--- begin Data provided ---

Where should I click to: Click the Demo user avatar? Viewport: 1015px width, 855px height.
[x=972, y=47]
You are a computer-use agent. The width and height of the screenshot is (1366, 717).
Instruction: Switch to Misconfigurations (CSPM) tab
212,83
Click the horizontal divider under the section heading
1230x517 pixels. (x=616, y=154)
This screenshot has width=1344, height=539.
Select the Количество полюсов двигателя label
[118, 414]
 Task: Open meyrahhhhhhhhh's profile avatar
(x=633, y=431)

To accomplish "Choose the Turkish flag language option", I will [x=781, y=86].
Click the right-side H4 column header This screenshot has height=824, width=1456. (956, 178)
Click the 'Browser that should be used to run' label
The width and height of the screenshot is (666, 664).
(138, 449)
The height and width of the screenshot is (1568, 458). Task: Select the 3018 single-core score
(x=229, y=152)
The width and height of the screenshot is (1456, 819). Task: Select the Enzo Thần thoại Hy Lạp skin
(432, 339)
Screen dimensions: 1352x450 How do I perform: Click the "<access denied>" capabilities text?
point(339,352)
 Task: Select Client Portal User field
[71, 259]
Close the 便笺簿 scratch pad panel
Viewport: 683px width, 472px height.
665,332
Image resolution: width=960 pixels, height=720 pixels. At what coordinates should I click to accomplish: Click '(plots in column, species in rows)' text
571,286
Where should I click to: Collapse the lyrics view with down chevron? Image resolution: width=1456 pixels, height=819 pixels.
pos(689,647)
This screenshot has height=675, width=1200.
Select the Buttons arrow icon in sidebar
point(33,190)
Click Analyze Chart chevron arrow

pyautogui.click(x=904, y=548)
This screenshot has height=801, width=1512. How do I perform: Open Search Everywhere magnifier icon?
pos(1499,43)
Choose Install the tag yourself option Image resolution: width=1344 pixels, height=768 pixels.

--- end Data provided ---

* **What to produce**
Rewrite all the material above, changing each "Task" to "Goal" and leaving everything else as it is.

* **Result of this task**
Where should I click to: Click the Demo user avatar? Viewport: 1015px width, 855px height.
[x=972, y=47]
You are a computer-use agent. The width and height of the screenshot is (1366, 717).
Instruction: Switch to Misconfigurations (CSPM) tab
212,83
Click the horizontal divider under the section heading
1230x517 pixels. (x=616, y=154)
This screenshot has width=1344, height=539.
Select the Количество полюсов двигателя label
[118, 414]
 Goal: Open meyrahhhhhhhhh's profile avatar
(x=633, y=431)

To accomplish "Choose the Turkish flag language option", I will [x=781, y=86].
Click the right-side H4 column header This screenshot has height=824, width=1456. (956, 178)
Click the 'Browser that should be used to run' label
The width and height of the screenshot is (666, 664).
(138, 449)
The height and width of the screenshot is (1568, 458). Goal: Select the 3018 single-core score
(x=229, y=152)
The width and height of the screenshot is (1456, 819). Goal: Select the Enzo Thần thoại Hy Lạp skin
(432, 339)
Screen dimensions: 1352x450 How do I perform: Click the "<access denied>" capabilities text?
point(339,352)
 Goal: Select Client Portal User field
[71, 259]
Close the 便笺簿 scratch pad panel
Viewport: 683px width, 472px height.
665,332
Image resolution: width=960 pixels, height=720 pixels. At what coordinates should I click to accomplish: Click '(plots in column, species in rows)' text
571,286
Where should I click to: Collapse the lyrics view with down chevron? Image resolution: width=1456 pixels, height=819 pixels.
pos(689,647)
This screenshot has height=675, width=1200.
Select the Buttons arrow icon in sidebar
point(33,190)
Click Analyze Chart chevron arrow

pyautogui.click(x=904, y=548)
This screenshot has height=801, width=1512. How do I perform: Open Search Everywhere magnifier icon?
pos(1499,43)
Choose Install the tag yourself option Image resolution: width=1344 pixels, height=768 pixels.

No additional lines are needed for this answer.